The present invention relates to a hydraulic circuit for producing signal pressure for controlling the operation of a transmission and, more particularly, relates to a hydraulic circuit for obtaining signal pressure corresponding to the rotation of an engine. The present invention may be used for the control of a starter clutch of a transmission, for example.
Generally in a transmission for a vehicle, a clutch for controlling motive power transmission when a vehicle is started or stopped is provided between an input side member driven by a motor and an output side member coupled to a vehicle. When a vehicle is started or stopped, the engagement of the clutch is controlled. It is generally known that the control of engagement is executed by controlling oil pressure. But oil control for the operation of such a starter clutch is mostly executed by detecting the rotational frequency of a motor and driving an electric control valve by a quantity corresponding to the rotational frequency. The rotational frequency of the motor is detected by a sensor, and the like.
In such an oil control system using an electric control valve, to avoid the failure of oil control in case of an electric failure--such as a malfunction in the control system when a valve spool is stuck open--a backup unit for generating signal pressure corresponding to the rotational frequency of a motor is typically provided to execute oil control. For the backup unit, a type using a pitot tube is known and, referring to FIG. 8, the configuration of the unit will be described below.
A disc pitot flange 82 is provided with an oil chamber 82a the outer periphery of which is bent on the side of the inner periphery and fixed to a rotating member 81 driven by a motor. Oil 83 is supplied to the oil chamber 82a via an oil delivery pipe 85 branching from an oil passage 84 and the detection part 86a of a pitot tube 86 is inserted into the oil 83. The pitot tube 86 is connected to an oil chamber 87c of a signal pressure generating valve 87. When an input member 81 is rotated, the pitot flange 82 is also integrally rotated, however, at this time, the oil 83 in the oil chamber 82a is also turned along the wall of the oil chamber 82a because of its viscosity. At this time, as the pitot tube 86 detects the dynamic pressure of the turned oil 83 and supplies oil 83 equivalent to the rotational frequency of the pitot flange 82 to the oil chamber 87c of the signal pressure generating valve 87, a spool 87a is driven right against a spring 87b. Hereby, signal pressure (pitot pressure) corresponding to the rotational frequency of a motor is output to an oil passage 88.

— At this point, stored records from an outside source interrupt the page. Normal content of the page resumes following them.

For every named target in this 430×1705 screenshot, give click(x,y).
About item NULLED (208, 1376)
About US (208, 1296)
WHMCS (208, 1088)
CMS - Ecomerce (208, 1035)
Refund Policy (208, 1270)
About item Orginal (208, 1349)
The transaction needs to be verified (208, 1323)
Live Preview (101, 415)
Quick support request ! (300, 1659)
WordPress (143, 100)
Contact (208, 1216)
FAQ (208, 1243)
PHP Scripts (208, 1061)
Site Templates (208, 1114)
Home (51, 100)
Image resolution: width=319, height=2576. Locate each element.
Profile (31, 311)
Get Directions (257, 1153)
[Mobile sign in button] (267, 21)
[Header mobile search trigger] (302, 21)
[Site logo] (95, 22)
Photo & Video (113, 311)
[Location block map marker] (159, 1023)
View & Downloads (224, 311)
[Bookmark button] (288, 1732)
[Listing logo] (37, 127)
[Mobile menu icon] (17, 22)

In Japanese Patent Unexamined Publication No. Hei. 6-26565, a hydraulic control for controlling lubrication oil corresponding to the rotational speed of a pulley of a V belt-type continuous variable transmission is disclosed and an example in which oil pressure corresponding to rotational speed is produced using a pitot tube is disclosed as prior art.

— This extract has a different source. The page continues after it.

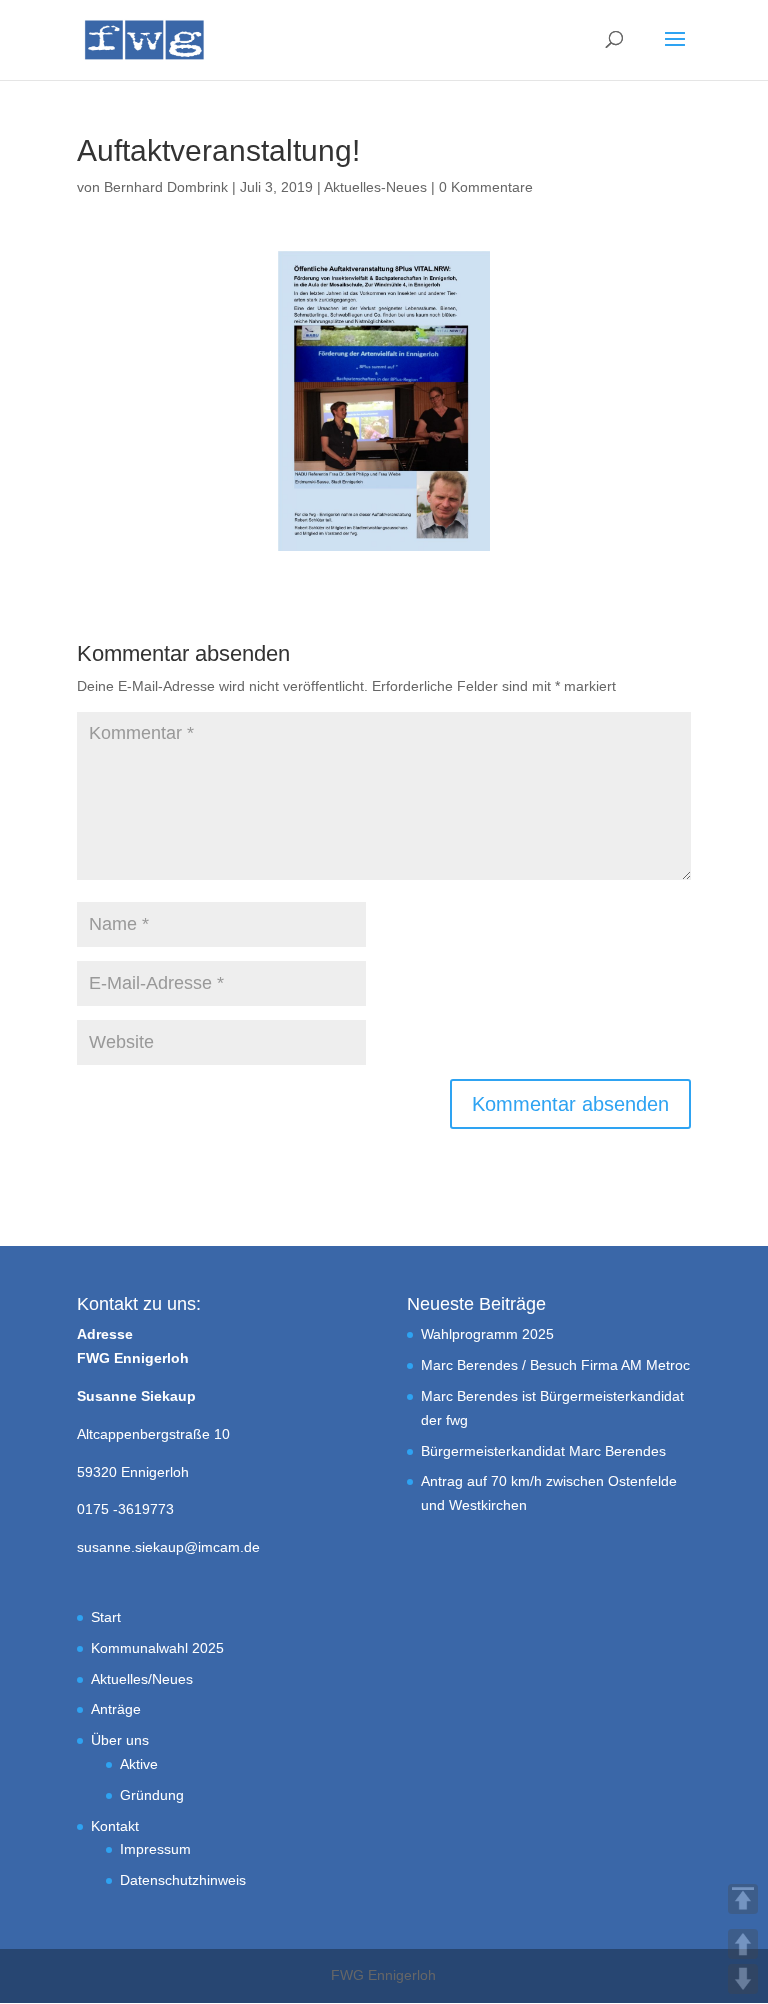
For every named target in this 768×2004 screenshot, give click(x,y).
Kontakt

However, in a signal pressure generator using such a pitot tube as described above, as space for installing the pilot flange 82 is required, the size in the axial direction is increased by the dimention of the pilot flange quantity and a transmission itself is made larger. According to the hydraulic control disclosed in the above patent application, a pitot flange is not required and a transmission can be miniaturized. However, it is also considered that the oil pressure of oil discharged from a regulator valve has an effect upon the regulation of line pressure by the regulator valve.